For many years, I resisted the siren song of my Southern upbringing and never even considered frying a chicken. "A greasy mess in my kitchen! The smell for days on end!" I would protest. For some reason, I guess I felt that quality fried chicken was easy to obtain and therefore I had no need to create it in my own home. I feel this way about barbecue pulled pork, also. I live in the beating heart, the very epicenter of Georgia barbecue. I'm not saying it's the world's best barbecue, because frankly I don't know or care, but I will say give me Wallace's Barbecue Super Salad with pork and blue cheese dresssing on the side any day of the week. And make it snappy, miss.
Back to fried chicken. I come from fried poultry people. My mother would fry chicken at least once every other week when I was living at home. She cooked it several different ways, but mostly she would dip chicken pieces in seasoned flour and shallow fry in her treasured, black-as-tar cast iron skillet. The chicken was usually served with fresh snap beans and potato salad (summer version) or baked macaroni and cheese (winter version). This is such a singular memory of my nesting years that when I went away to college, I would request fried chicken for supper when I came home for a visit and fresh laundry.
Mom gave up frying chicken a few years ago, on a healthy cooking bend which means the sacred cast iron skillet rarely gets a greasy workout these days. Mom and Dad's waistlines are certainly trimmer now, but honestly, folks, don't you at least miss the crunch of chicken skin and the squirt of juice from that first bite of a just-fried-and-dried thigh (my poultry limb of choice)?
I guess I'd managed to forget about fried chicken for a few years, occasionally ordering it at meat-and-threes and finding satisfaction there. Until a few weeks ago, after church, knowing our fridge and pantry were nearly empty and not feeling up to the after-church restaurant crowds, we went to one of those fast-food chicken places and got a bucket to go. The price was certainly right. For under $15 we got one whole chicken (should we decide to reassemble it) and three sides (cat's-head biscuits, slaw and reconstituted mashed potatoes with regurgitated gravy) and a gallon of the sweetest iced tea known to man. The kids loved it. My dear husband loved it. I actually enjoyed the guilty pleasure of eating something that was fried in someone else's kitchen. But I discovered the practical reason for the generous iced tea portion: the chicken crust was salty enough for hunters to employ to attract deer. And I thought to myself, why have I been such a snob, lo these many years? Why not just give in and sacrifice your kitchen for just once, silly girl, and show your children what a fried chicken is supposed to taste like.

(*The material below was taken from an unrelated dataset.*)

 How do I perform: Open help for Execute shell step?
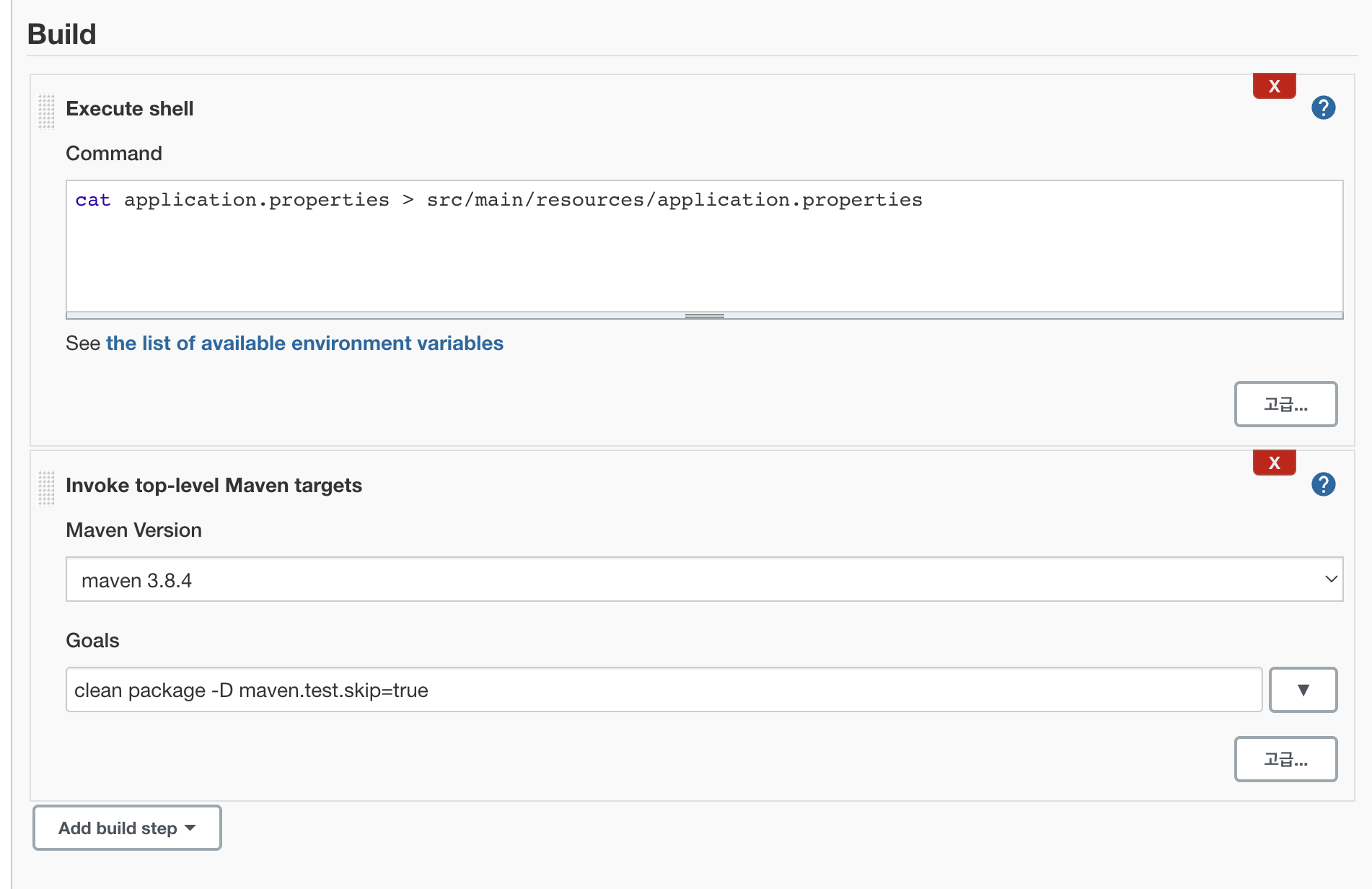tap(1323, 108)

And so I did. I consulted many regional books on my shelves. Edna Lewis, Scott Peacock, Damon Lee Fowler, James Villas, John T. Edge, Fanny Flagg. And, of course, my tried and true, America's Test Kitchen Family Cookbook, which I relied on quite heavily for details. My message board friends delivered a primer, "Carolina's Fried Chicken," written by a doubtless apron-wrapped mama who spent many years perfecting her chicken technique.
Here's what I did:
1. Procured a whole chicken and butchered the thing into 10 pieces. I'm not ready for Top Chef by any means. It took me at least 10 minutes to break down the bird, but I saved $2 by going with the whole chicken versus the parts at the store. I cut each breast into two pieces, which yielded 10 pieces.
2. Soaked the chicken pieces in buttermilk for two hours. ATK recommends a buttermilk brine, and I think I will do that next time, just to bump up the flavor a bit.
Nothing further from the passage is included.